En l’absence de tout autre élément de preuve versé aux débats devant la cour, le jugement est confirmé en ce qu’il a débouté les consorts X de leur demande d’indemnisation de ce chef.

- Sur l’existence de troubles anormaux du voisinage pour perte d’ensoleillement, perte de vue et perte de valeur du bien:

Pour dédommager les consorts X d’un trouble anormal de voisinage à hauteur de 25.000 EUR, le tribunal a considéré au contraire que la construction de M. et Mme Y, haute et imposante, entrave considérablement la vue des consorts X sur la droite en direction du lac, le remplacement du grillage de clôture par un mur maçonné surplombé de planches amplifiant cette perte de perspective en réduisant le champ de vision depuis la villa des consorts X. Il a ajouté qu’en raison même de son volume et de son aspect monolothique, cette construction génère une perte sensible de luminosité et d’ensoleillement d’autant plus sensible qu’il s’agit d’un secteur à vocation de villégiature.

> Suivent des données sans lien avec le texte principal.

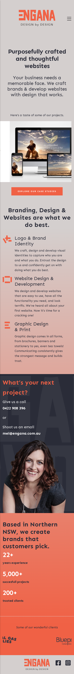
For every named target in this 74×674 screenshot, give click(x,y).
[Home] (37, 18)
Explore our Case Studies (37, 191)
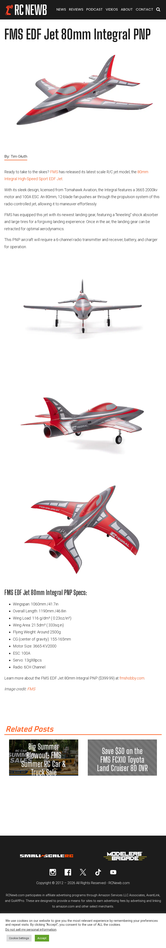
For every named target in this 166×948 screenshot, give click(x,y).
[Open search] (158, 10)
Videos (112, 9)
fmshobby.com (132, 678)
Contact (144, 9)
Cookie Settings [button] (19, 938)
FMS (54, 172)
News (61, 9)
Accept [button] (41, 938)
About (127, 9)
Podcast (94, 9)
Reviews (76, 9)
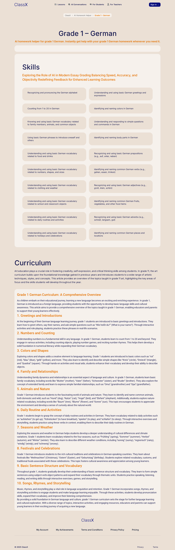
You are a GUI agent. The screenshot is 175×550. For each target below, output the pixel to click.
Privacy (140, 547)
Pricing (135, 529)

Il a été posé que l’autorisation de construire donnée aux époux Y, y compris le visa de l’AFB, ne suffisait pas à exclure tout trouble anormal de voisinage et qu’inversement le non respect des règles et contraintes d’urbanisme ne suffisait à caractériser un trouble anormal de voisinage.

Si le droit à la vue ou à l’ensoleillement n’est pas immuable dans des zones fortement urbanisées, il n’est pas contesté que la construction en litige se situe en zone UCa du plan local d’urbanisme conformément au permis de construire accordé.

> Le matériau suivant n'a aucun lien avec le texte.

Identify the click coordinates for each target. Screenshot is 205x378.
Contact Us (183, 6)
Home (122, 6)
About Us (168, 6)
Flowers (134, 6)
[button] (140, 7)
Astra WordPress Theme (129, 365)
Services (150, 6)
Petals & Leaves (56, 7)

Or, il résulte du plan local d’urbanisme de la commune de Lacanau qu’il s’agit d’une zone urbaine, mais (zone UC) définie comme 'une zone de maison individuelles de faible dimension à vocation principale d’habitat qui ont été réalisées dans le cadre de lotissements anciens à Lacanau Océan , ou concessions communales, en rives du Lac et sous couvert boisé, à forte valeur paysagère', que 'le règlement vise à en préserver l’aspect tout en permettant leur évolution mesurée et adaptée au cadre paysager environnant.'

De cette définition il s’évince que dans ladite zone les constructions doivent se fondre dans l’environnement lequel n’est pas appelé à fondre sous les constructions.

Les dites constructions sont situées en bord de Lac 'en première ligne’ et les prescriptions de la zone UCa imposent notamment des contingences de construction en limite séparative, les constructions devant être implantées avec un retrait de 2.50 m et l’implantation en limite n’est autorisée que sur une limite de nature à conserver des fenêtres de vues depuis et vers le lac. De même, l’emprise au sol est limitée à 60% de la surface du terrain (page 36) et pour les toitures en pente, la hauteur maximale des constructions est à 5.20 mètres au faîtage […].

Il s’agit précisément de prescriptions réglementaires dont le non- respect est de nature à participer d’un préjudice de perte de vue ou d’ensoleillement pour le voisinage.

Or, il n’est pas utilement contesté, ainsi que résultant du constat d’huissier versé aux débats par les consorts X, que la construction des époux Y ne respecte pas ces prescriptions et qu’un permis de construire modificatif a été accordé notamment pour une maison de 6m80 eu faîtage.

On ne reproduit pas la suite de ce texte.